The war’s death toll continues to climb. Iran’s Health Ministry has confirmed over 1,500 deaths. Israel says 20 people have been killed, including two soldiers in Lebanon. At least 13 US military personnel have died, along with more than a dozen civilians across the occupied West Bank and Gulf Arab states.
In Lebanon, where Israel has been targeting Hezbollah, authorities say more than 1,000 people have died. In Iraq, where Iranian-backed militant groups have also entered the conflict, 80 members of the security forces have been killed, according to senior security adviser Khalid al-Yaqoubi.
The closure of the Strait of Hormuz has left around 2,000 vessels and 20,000 seafarers stranded, the head of the International Maritime Organization (IMO) has said, warning of a deepening humanitarian crisis at sea.
“We have 20,000 seafarers stranded inside the Strait of Hormuz and around 2,000 vessels that are not able to sail,” IMO Secretary-General Arsenio Dominguez told Al Jazeera. He warned that the longer the situation persists, the greater the mental stress, fatigue and supply shortages facing the crews. Insurance companies, he added, have either cancelled contracts or sharply raised premiums, refusing to absorb the mounting risks.
He described US President Donald Trump’s plan to escort vessels through the strait as simply “unsustainable,” given that there are no assurances against merchant ships being targeted and seafarers being killed.
Kuwait’s Foreign Ministry has strongly condemned the Iranian strike on fuel tanks at its international airport, calling it a “serious violation of international humanitarian law” against a civilian facility.

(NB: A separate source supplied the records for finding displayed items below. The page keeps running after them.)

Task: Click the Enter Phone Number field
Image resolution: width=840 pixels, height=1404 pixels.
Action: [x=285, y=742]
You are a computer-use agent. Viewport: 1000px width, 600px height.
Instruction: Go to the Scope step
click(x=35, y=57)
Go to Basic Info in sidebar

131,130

Acting Deputy Foreign Minister Aziz Rahim al-Deihani said the attack constituted “a flagrant violation” of Kuwait’s sovereignty and “a dangerous escalation that undermines regional and international peace and security.” He handed a formal protest note to Iran’s ambassador in Kuwait – the third time since the war began that Kuwait has summoned the Iranian envoy – and called for an immediate halt to the attacks.

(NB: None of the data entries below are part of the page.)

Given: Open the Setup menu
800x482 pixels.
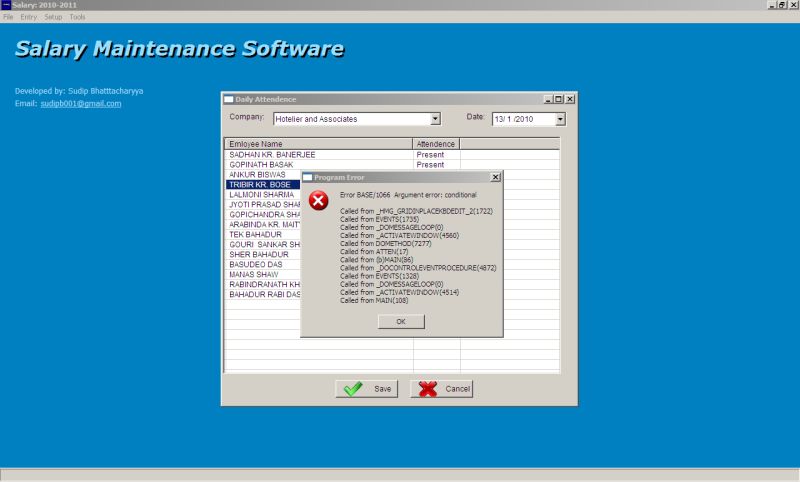Looking at the screenshot, I should pos(53,17).
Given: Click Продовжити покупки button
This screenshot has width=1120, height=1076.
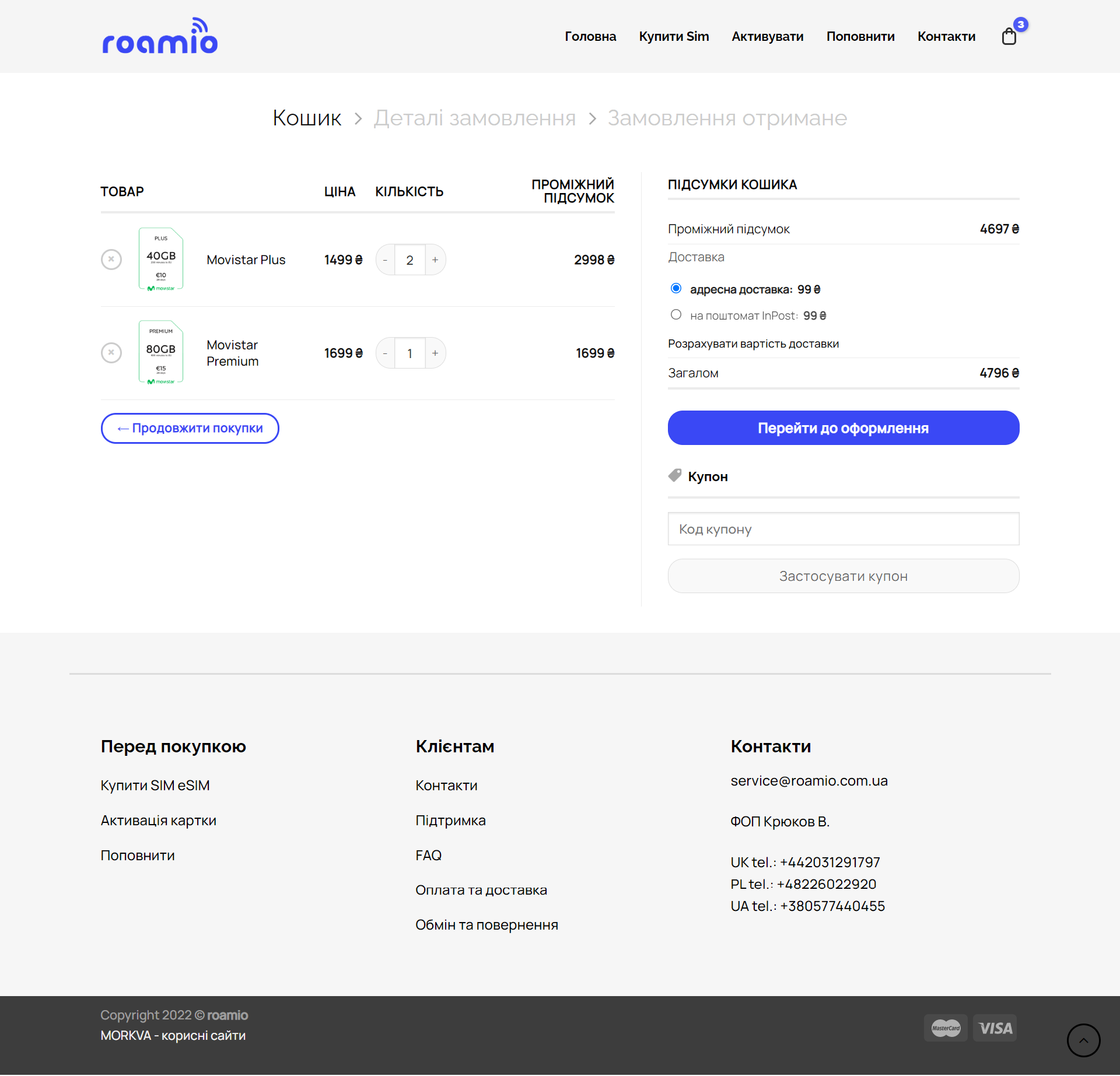Looking at the screenshot, I should click(190, 429).
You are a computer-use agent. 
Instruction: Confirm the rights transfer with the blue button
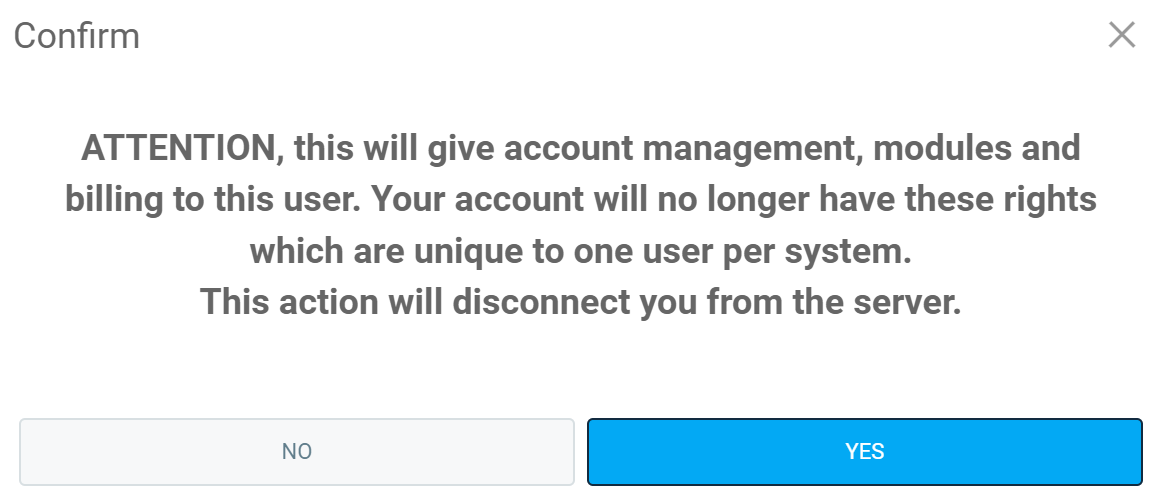[864, 452]
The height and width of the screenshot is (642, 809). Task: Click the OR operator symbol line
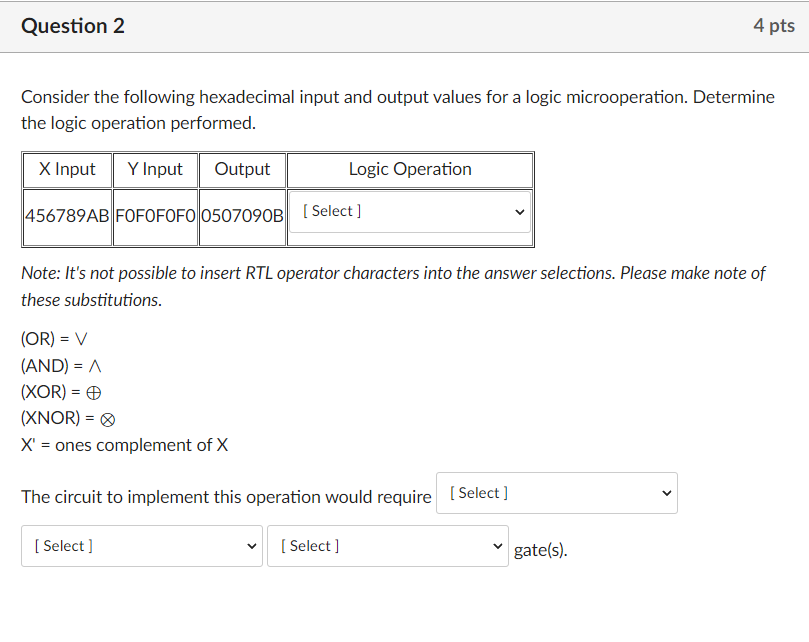point(52,338)
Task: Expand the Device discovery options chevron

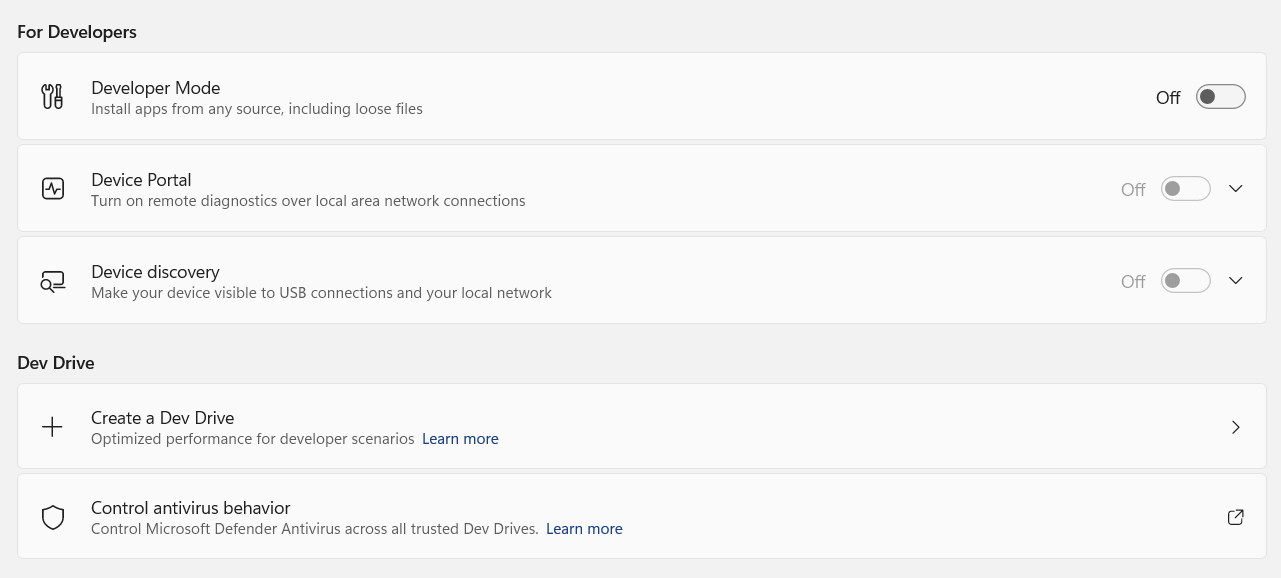Action: click(x=1235, y=281)
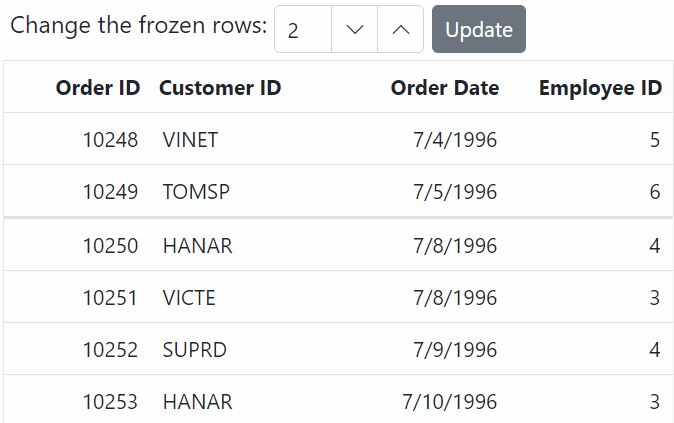The width and height of the screenshot is (674, 423).
Task: Select the SUPRD customer cell
Action: point(195,350)

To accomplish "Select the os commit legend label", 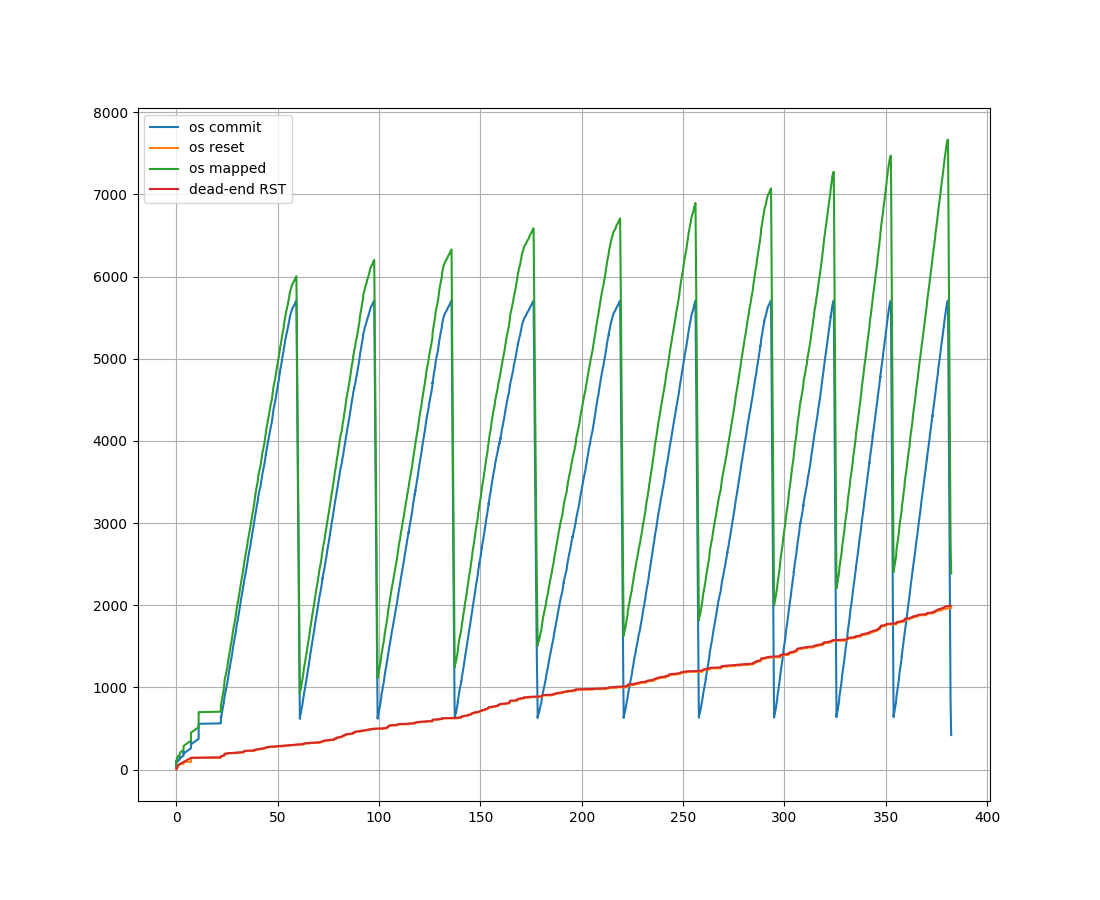I will click(x=224, y=127).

Israeli Prime Minister Benjamin Netanyahu said Wednesday that Israeli forces are expanding the area they control along the southern Lebanese border, as fighting with Hezbollah grinds on and troops push deeper into villages in the region.
Netanyahu made the remarks during a meeting with community leaders from northern Israel, which has endured near-daily rocket fire from Lebanon.
Israel moved several thousand troops into southern Lebanon in recent weeks, describing it as a defensive measure to protect border communities, and has since pushed further north in an operation it says is aimed at removing Hezbollah from the area.
UN Secretary-General Antonio Guterres delivered a sharply-worded rebuke on Wednesday, saying the conflict had “broken past limits even leaders thought imaginable” and calling on the United States and Israel to end the war they launched against Iran last month.
“Human suffering deepens, civilian casualties mount, and the global economic impact is increasingly devastating,” Guterres said, directing his call to halt the fighting squarely at Washington and Tel Aviv. He also urged Iran to “stop attacking their neighbours.”